Now, don’t misunderstand: this is absolutely not meant to be a comparison of the work of Larsson and Cole. In fact, I feel safe in saying there is no planet on which these two should be considered comparable books. Neither of them are American books, certainly. But in very different ways. In fact, were I to compare Cole’s work in Close with anyone at all it would be the films of Guy Ritchie. I wouldn’t even be surprised if someone were to tell me that Ritchie is a fan of Cole’s and admires her work. There is the same sort of breathless abandon in Close that there is in, say, Lock, Stock, and Two Smoking Barrels. The same sort of gritty hyper-reality. The England of both Ritchie and Cole has less in common with Austen and Eliot than it does with -- just say -- the moon. Inhale deeply on a summer Saturday evening and you will not smell the English countryside. No flowers, no forest, nothing growing at all. Instead you’ll get the slightly rancid hit from the dodgy chip shop down the way and the pong of the cheap perfume worn by the scantily clad young tarts who are still desperately trying to meet the young men who will ruin their lives.

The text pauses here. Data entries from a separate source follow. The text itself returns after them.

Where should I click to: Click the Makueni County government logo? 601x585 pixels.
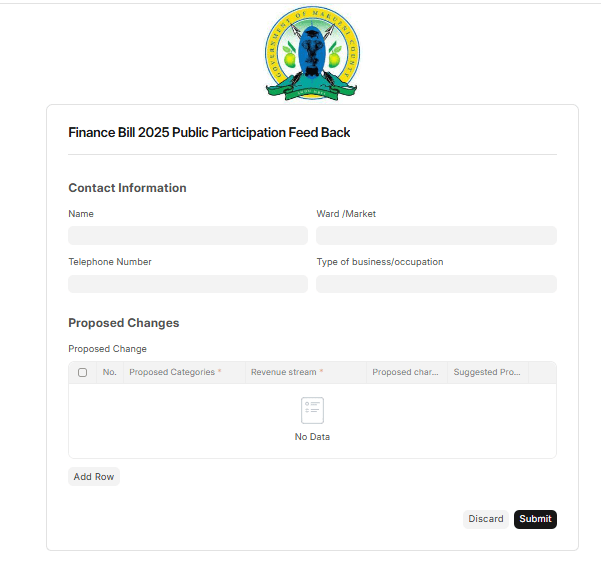tap(312, 54)
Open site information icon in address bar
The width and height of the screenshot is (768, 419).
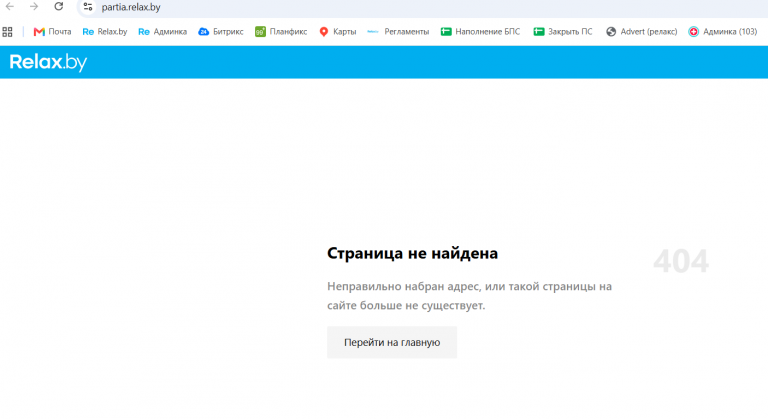pyautogui.click(x=88, y=7)
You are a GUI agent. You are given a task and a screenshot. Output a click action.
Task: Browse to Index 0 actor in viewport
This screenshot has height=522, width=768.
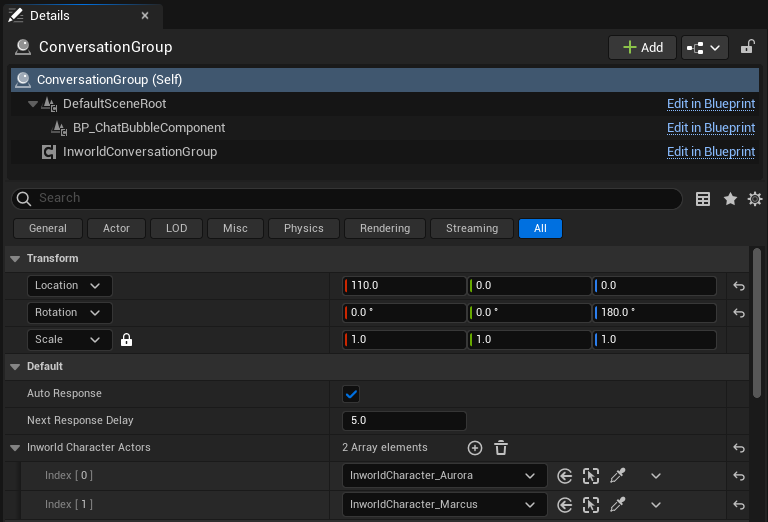click(591, 476)
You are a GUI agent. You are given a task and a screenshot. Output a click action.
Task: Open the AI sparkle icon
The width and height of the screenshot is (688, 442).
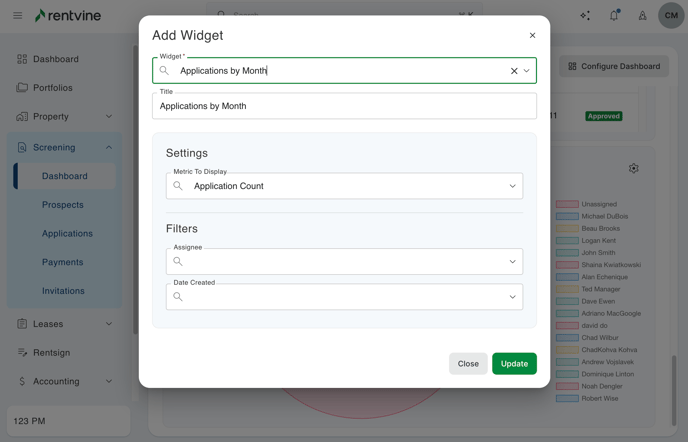point(585,15)
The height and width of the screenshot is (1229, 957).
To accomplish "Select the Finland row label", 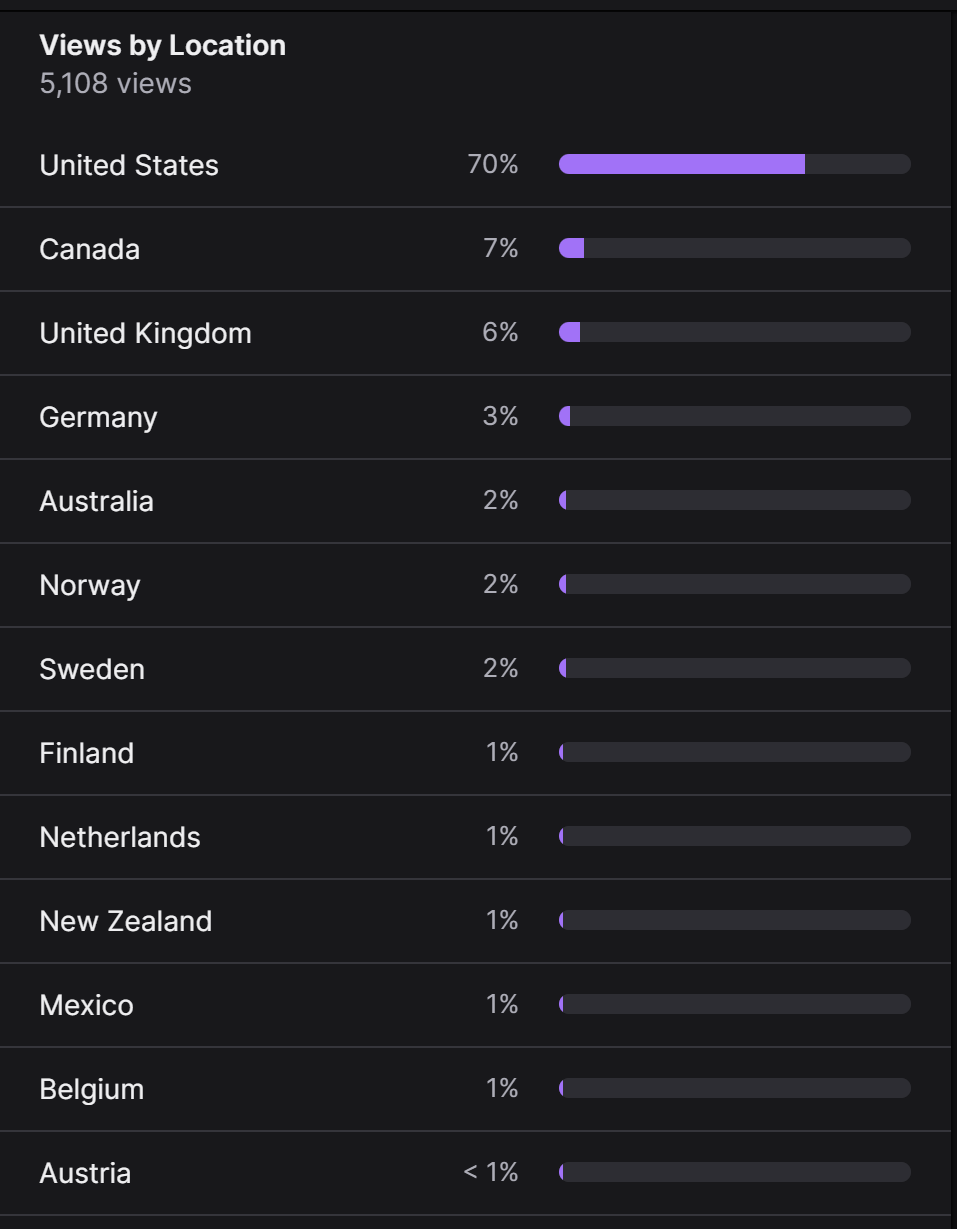I will (86, 753).
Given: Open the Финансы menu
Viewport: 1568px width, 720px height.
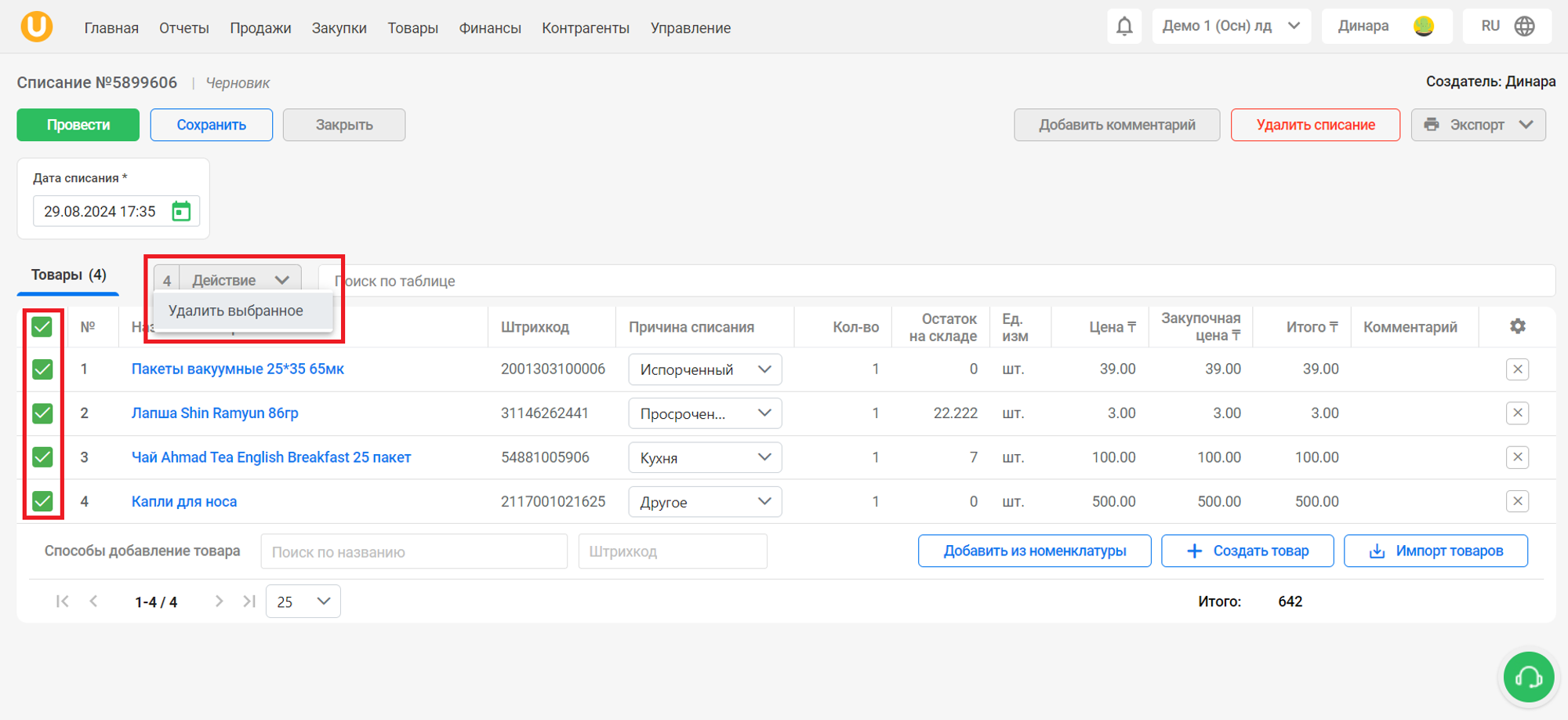Looking at the screenshot, I should [490, 28].
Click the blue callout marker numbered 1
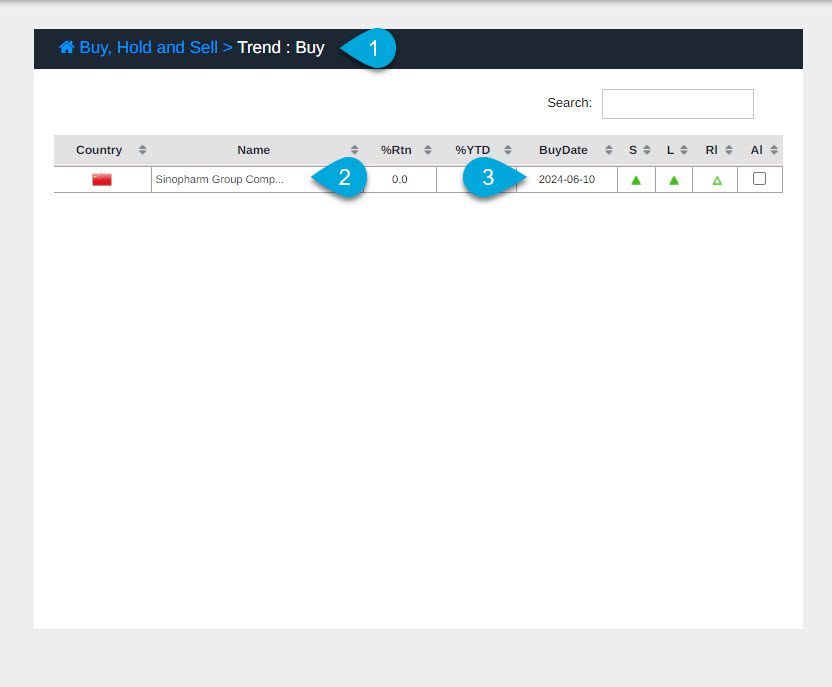Image resolution: width=832 pixels, height=687 pixels. pos(373,48)
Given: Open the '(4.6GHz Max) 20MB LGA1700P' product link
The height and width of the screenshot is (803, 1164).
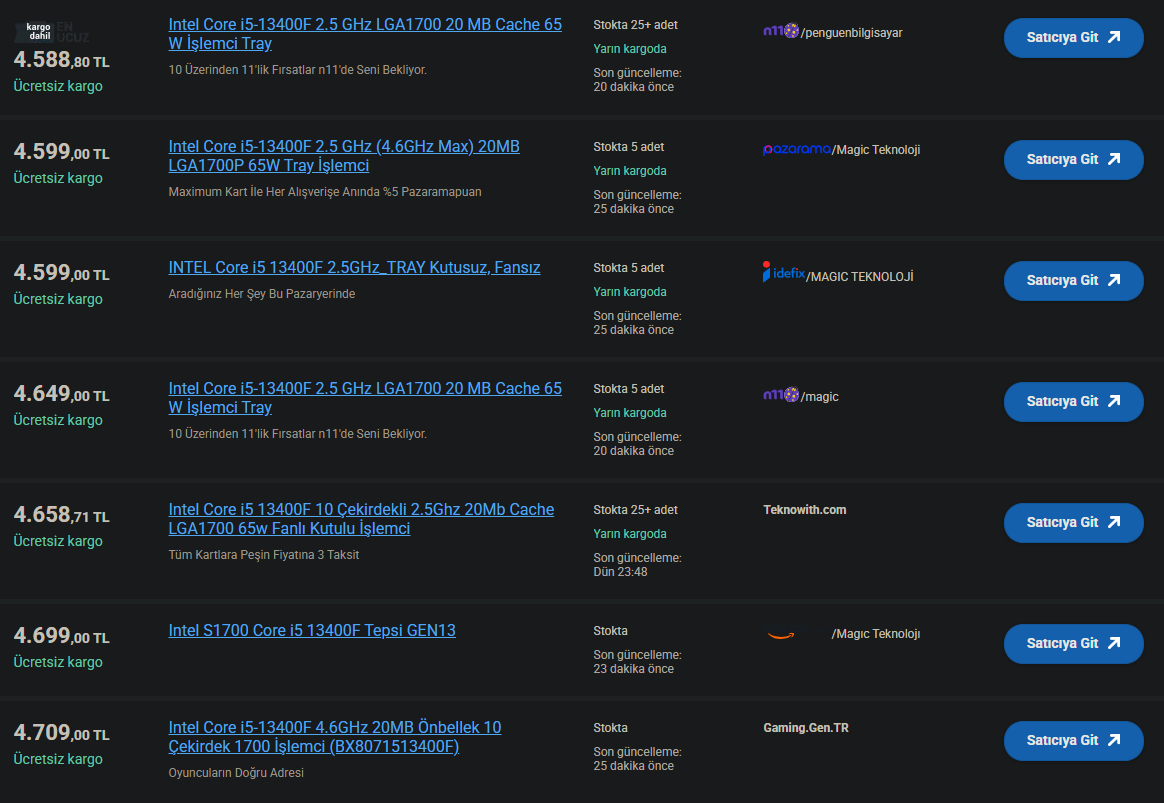Looking at the screenshot, I should coord(343,156).
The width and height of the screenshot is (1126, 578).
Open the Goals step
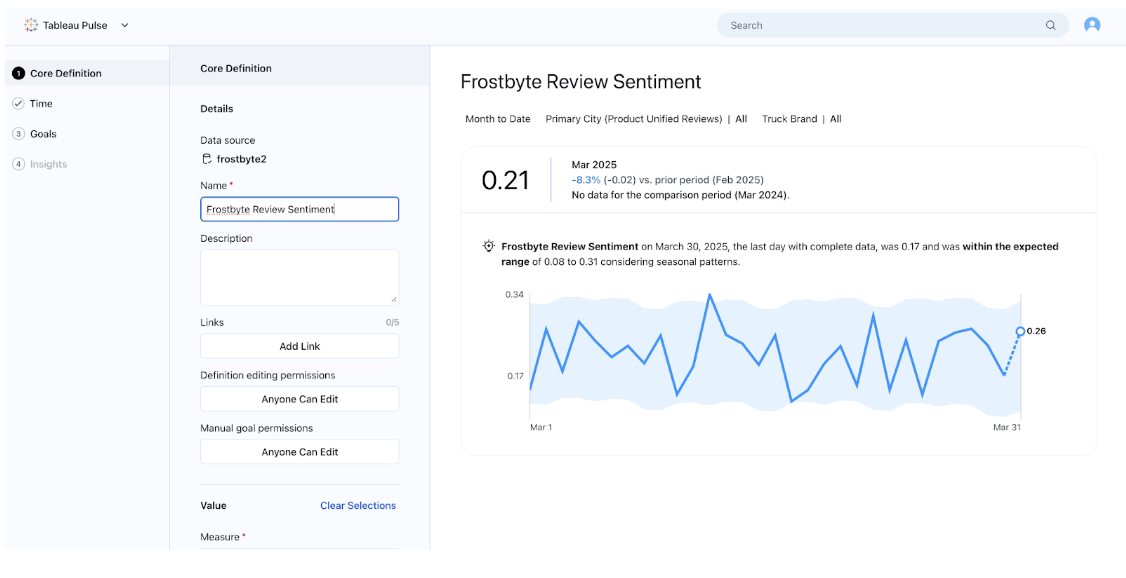[43, 134]
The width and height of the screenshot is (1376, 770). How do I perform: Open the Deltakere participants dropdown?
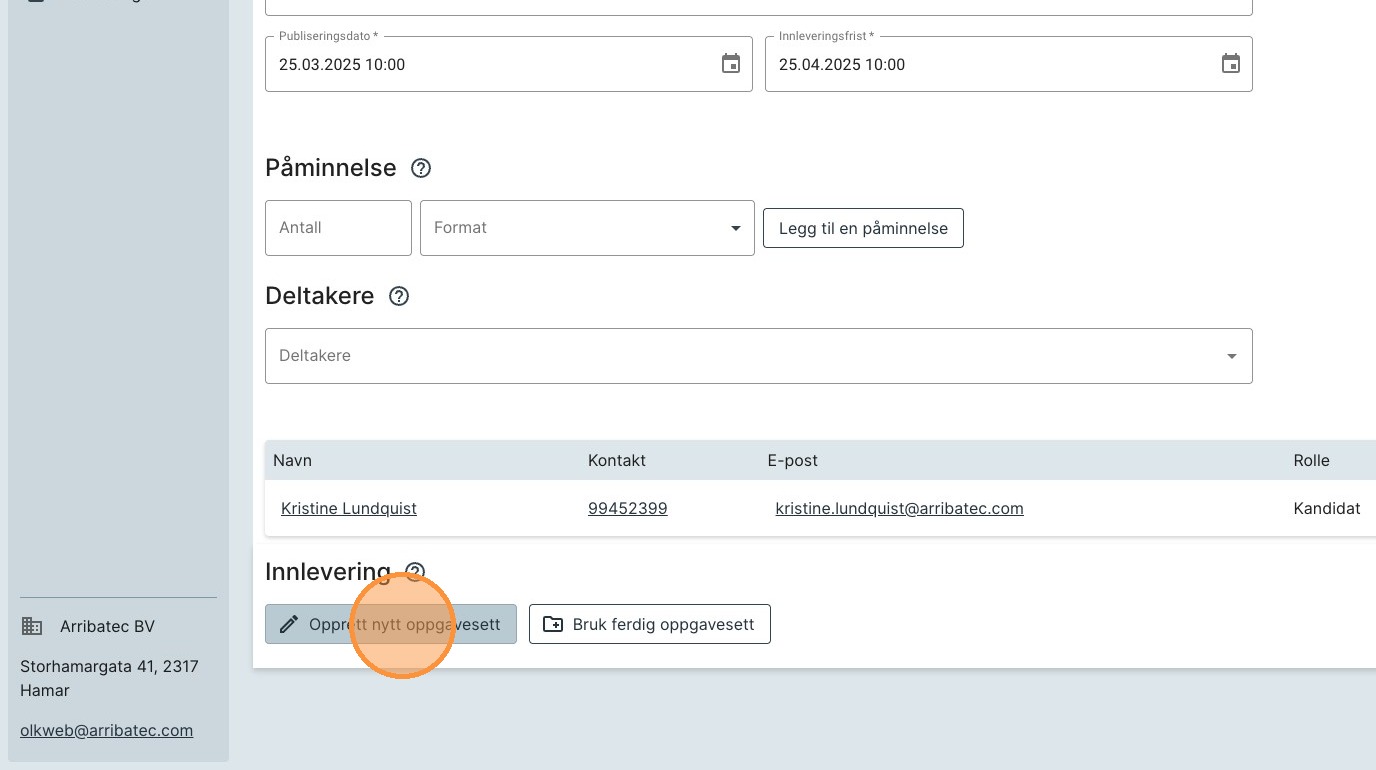[x=1231, y=356]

For both Ritchie and Cole, the London underworld is culture as well as community. Sure, there are cops... somewhere. But, mostly, law enforcement doesn’t figure in: more occasional nuisance -- and perhaps plot device -- than any real threat.

On-screen, however, the lack of cohesion in a Ritchie film comes off as artful, whereas in Close, it sometimes just seems like a mess. I spent a lot of time going backwards, especially at first, before I caught Cole’s rhythm. She jumps us ruthlessly and relentlessly from scene to scene. Quite often the jumps seem pointless. There is no sense of bringing readers carefully to one place so they can then savor the next. Rather, you feel as though Cole simply had enough talking about that bit, and wanted to move onto something else.

Cole is not a writer’s writer. There is little craftsmanship in what she does here and in some ways, that isn’t a criticism. As she moves us through the misspent lives and careers of the Brodie family and those whose lives touch theirs, she spends more time belaboring the contents of their skulls than she ever does the exciting ways in which those contents are sometimes released. If you’ve ever heard that writers should show a thing, not tell it, and you wanted to know exactly what was meant, read Close: I’ve never been told so much all in one go.

All of that said, one never doubts that Cole knows her stuff and, for whatever reason, she seems to understand this world. More importantly for the reader: despite all the things she does “wrong,” Close is a very tough book to put down. Cole is, after all, one of the United Kingdom’s top-selling authors and all 15 of her books to date have been bestsellers. A television adaptation of an earlier novel, The Take, made headlines in the UK earlier this month. With that kind of success, it’s clear Cole is doing something right. I’m just not sure North American audiences will be able to see past Cole’s ham-fisted prose in order to glean what those things are.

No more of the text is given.